Recent experimentation with a viola has meant that Tuvaband was able to engage with “even darker” sounds. The small-stringed instrument is often neglected from popular music; the violin and cello are often more popular choices for solo instrumentation due to their range and possibly because they are more commonly played. The viola, however, captures the darker tones and deeper range that the cello possesses whilst sharing the physical dexterity of the violin. “The viola gave the option of having darker melodies without it sounding too folky by default, something which the violin can often do,” the singer explains thoughtfully. This added instrumentation definitely undeniably elevates her music into capturing an ethereal atmosphere.
Tuva goes on to discuss how she deals with the internal anxiety that comes from being compared to others in the field: “For me, I judge my growth and development based on where I was, for example, five years ago. I learnt to compare myself to myself and that way, I can never be deflated by what I’ve achieved. I’m always progressing and that’s what matters the most.” An important message for all of us to remember: comparison to other people is something we all are guilty of, and it can really impact one’s mental health. Tuva expresses thoughtfully that “if we had the ability to shut this off, everyone would really explore all of their creative limits much more and push their boundaries.”
‘For the time being, Tuva is exploring her own creative boundaries in anticipation of her debut album.’

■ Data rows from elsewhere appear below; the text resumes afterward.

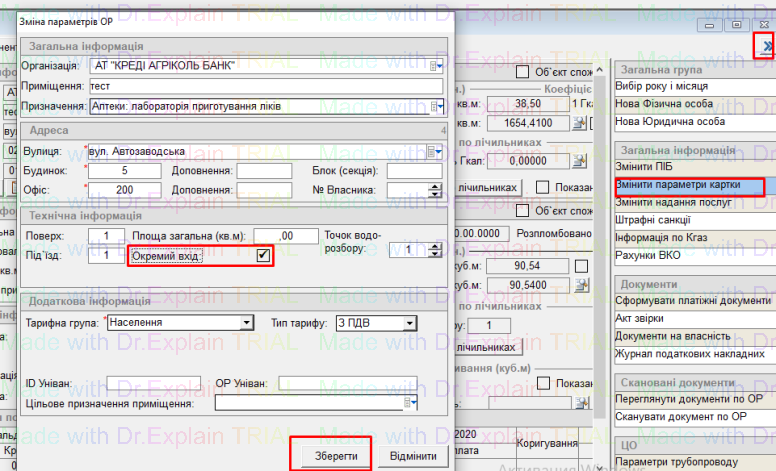Image resolution: width=776 pixels, height=471 pixels.
Task: Toggle the Окремий вхід checkbox
Action: 263,256
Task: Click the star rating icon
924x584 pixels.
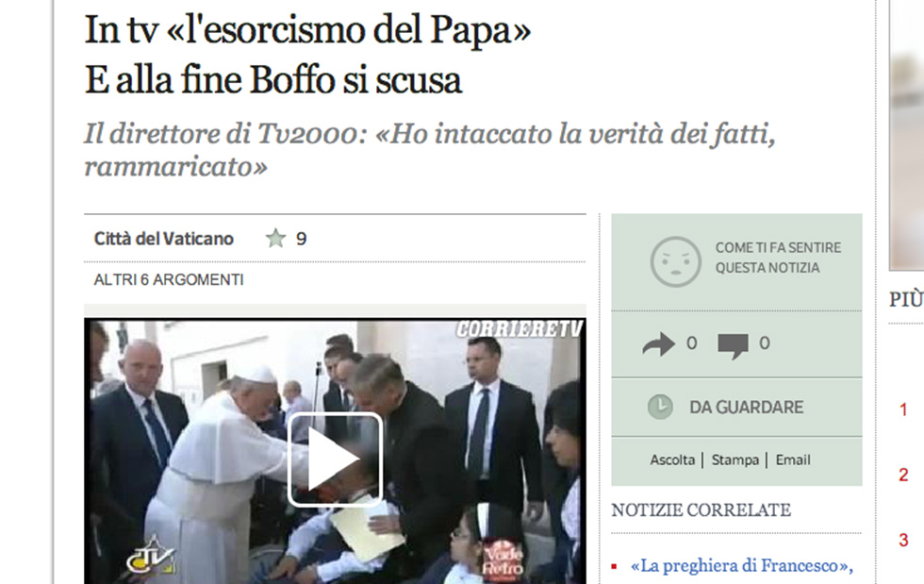Action: (x=275, y=239)
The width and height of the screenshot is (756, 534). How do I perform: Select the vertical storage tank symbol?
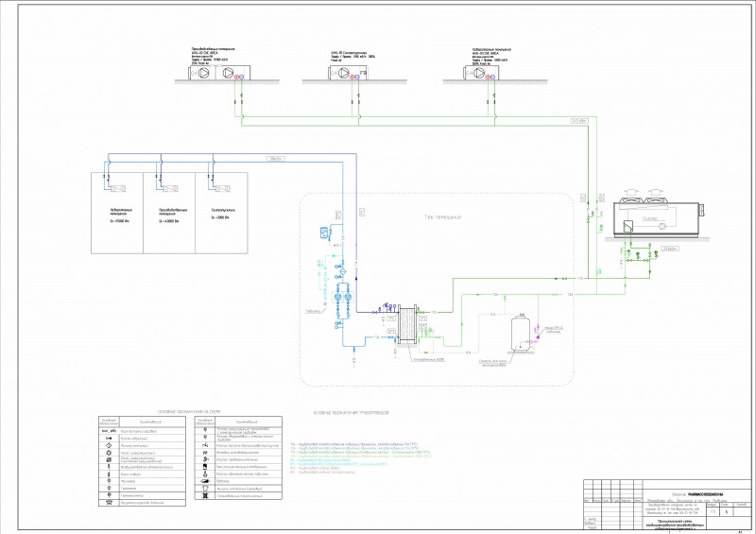[521, 332]
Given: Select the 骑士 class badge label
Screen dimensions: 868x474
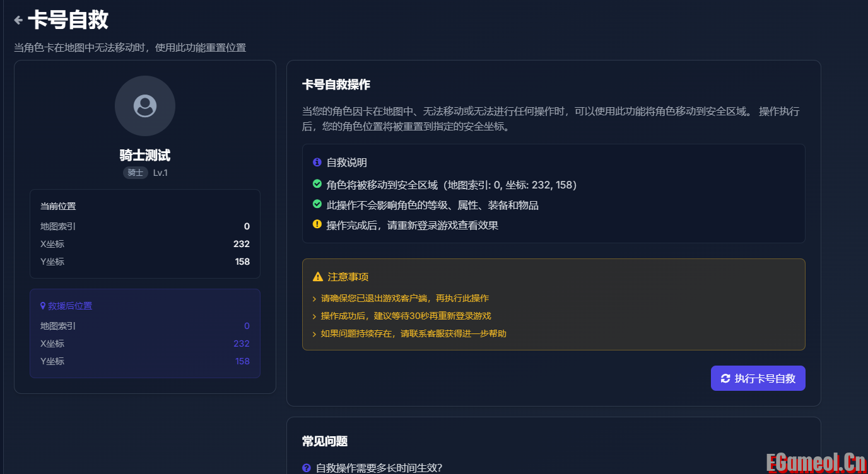Looking at the screenshot, I should pyautogui.click(x=135, y=172).
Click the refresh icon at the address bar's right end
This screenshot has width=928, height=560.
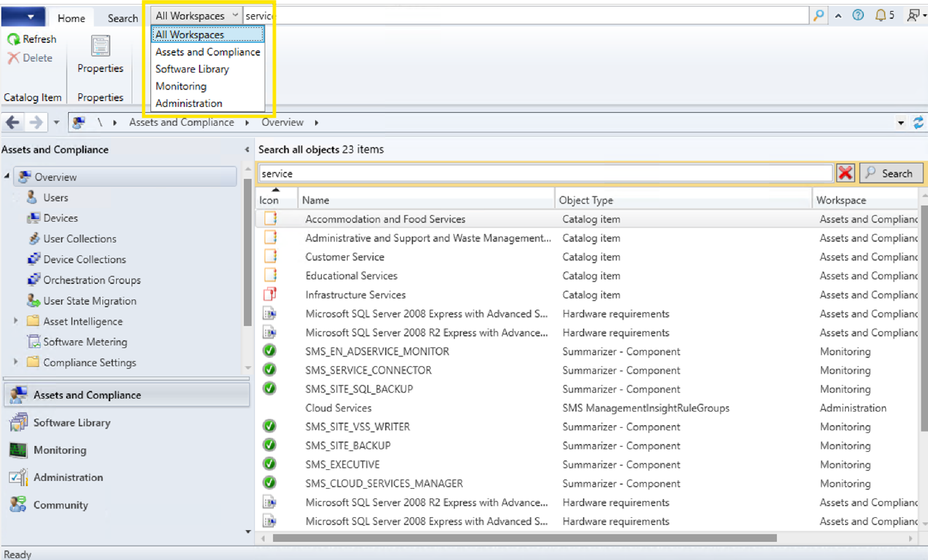pyautogui.click(x=918, y=123)

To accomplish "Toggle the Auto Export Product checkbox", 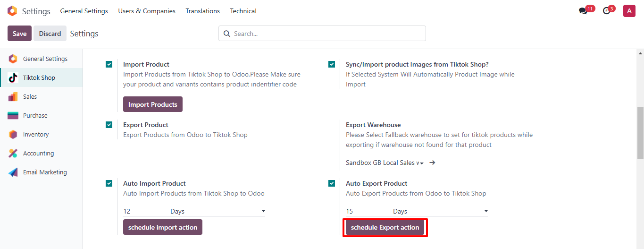I will click(332, 183).
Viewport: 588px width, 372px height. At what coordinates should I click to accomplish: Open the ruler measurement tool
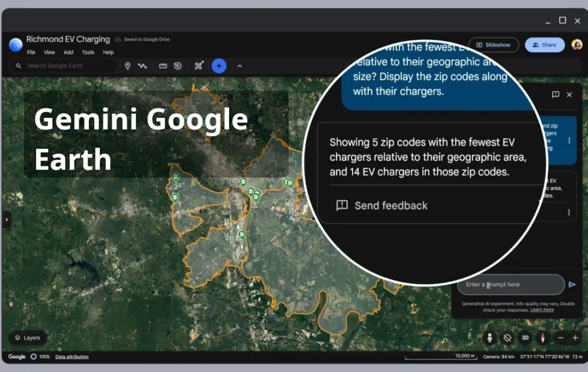click(163, 66)
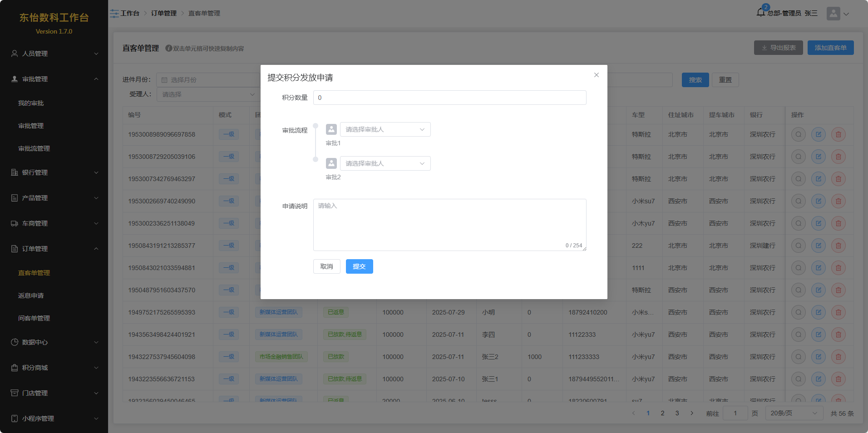Open 我的审批 in the sidebar
This screenshot has width=868, height=433.
pyautogui.click(x=31, y=103)
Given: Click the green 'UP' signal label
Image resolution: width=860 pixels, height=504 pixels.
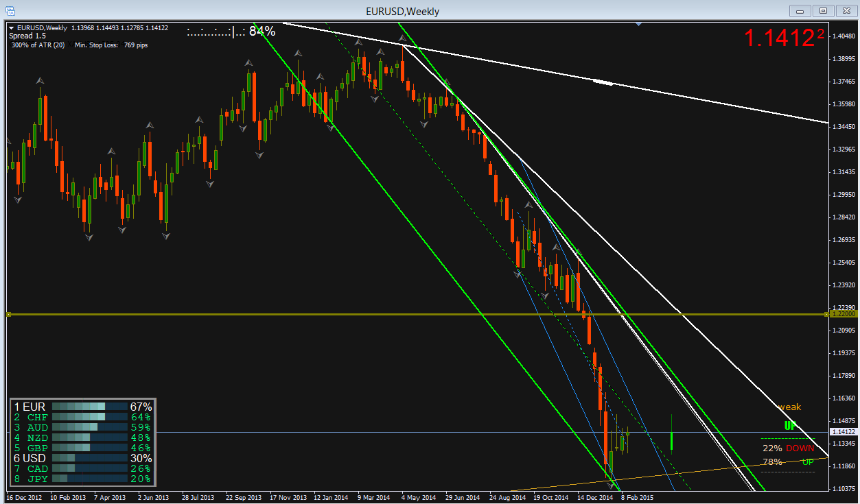Looking at the screenshot, I should [789, 426].
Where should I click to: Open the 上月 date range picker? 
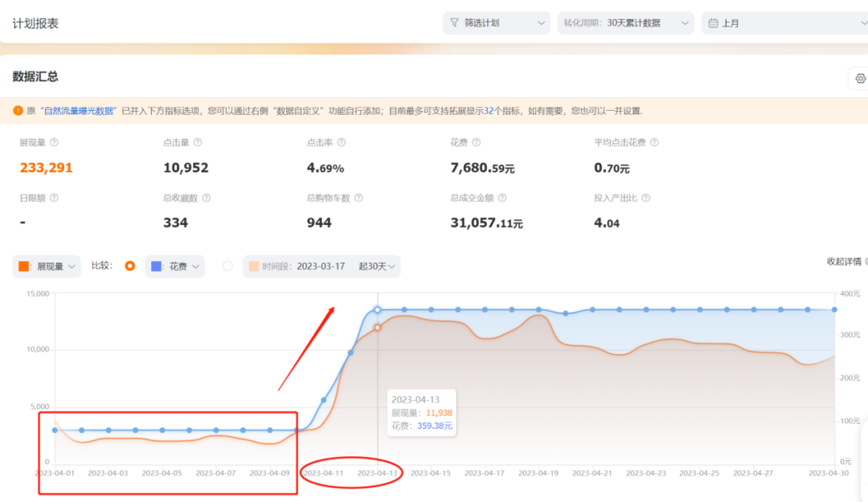[x=784, y=23]
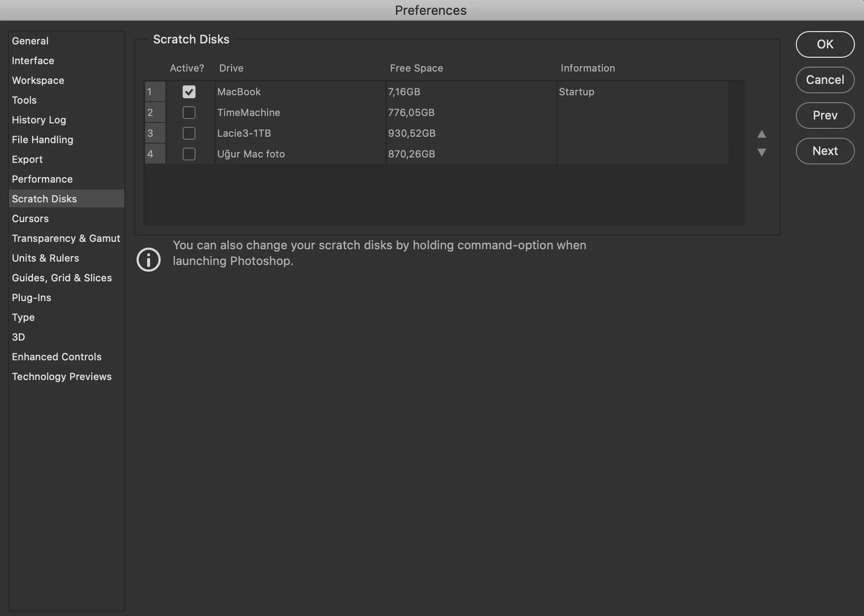Show the File Handling preferences
This screenshot has width=864, height=616.
tap(42, 140)
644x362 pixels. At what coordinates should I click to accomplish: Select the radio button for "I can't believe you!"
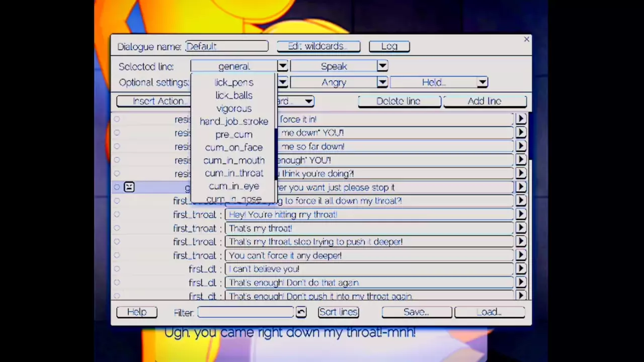pos(117,269)
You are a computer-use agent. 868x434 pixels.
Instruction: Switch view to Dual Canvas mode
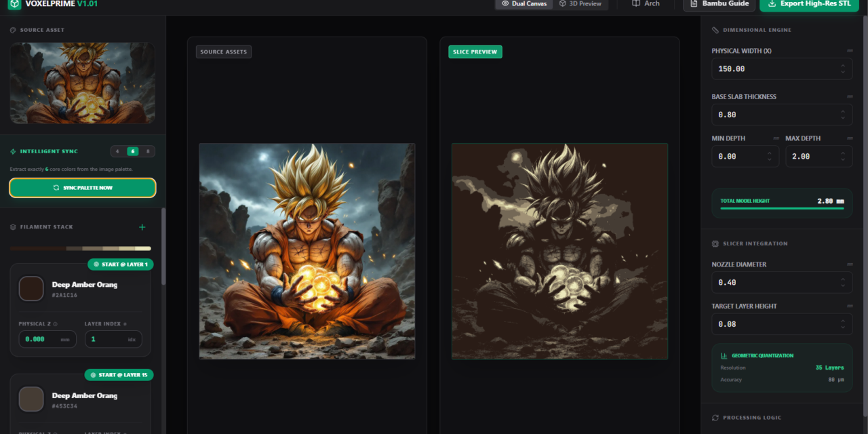524,4
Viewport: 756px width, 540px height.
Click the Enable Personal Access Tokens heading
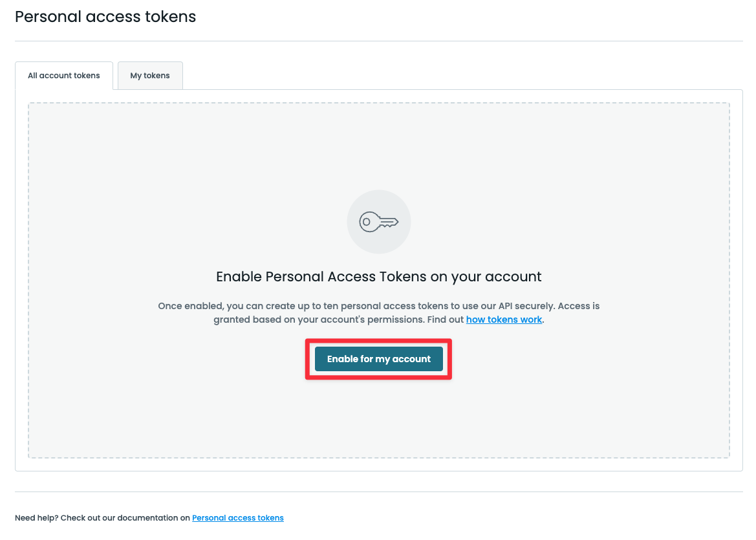pos(379,277)
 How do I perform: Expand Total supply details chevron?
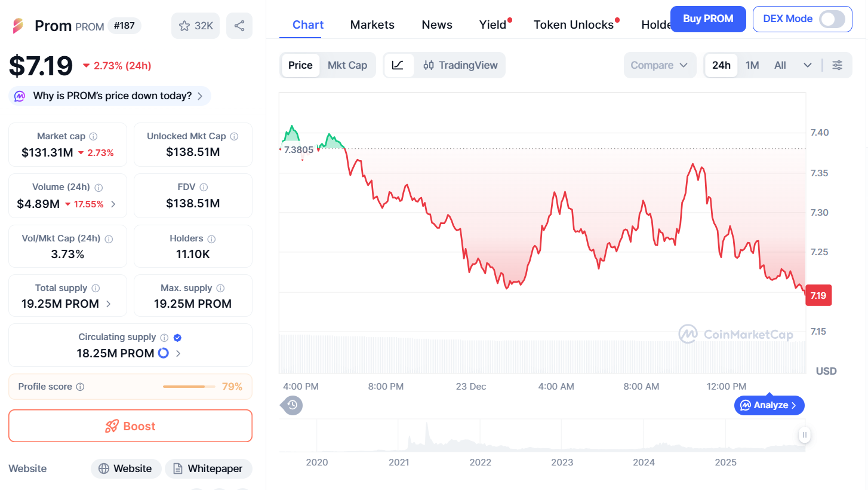click(109, 304)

In regard to the future of Tuvaband, the singer hints at the possibility of a tour in 2022. “I really want to play tours and festivals instead of just one show. Being based in both Germany and Norway means that travel is something that I have to consider a lot, and I want to be able to travel for longer rather than coming back and forth… but still, being able to play a live show again is an experience I can’t wait to have again.” This perfectly summarizes perhaps what every musician is feeling right now – the longing to just be able to perform – but unfortunately, there are more health, safety and logistical procedures to consider. For the time being, Tuva is exploring her own creative boundaries in anticipation of her debut album which can be enjoyed from May 21st.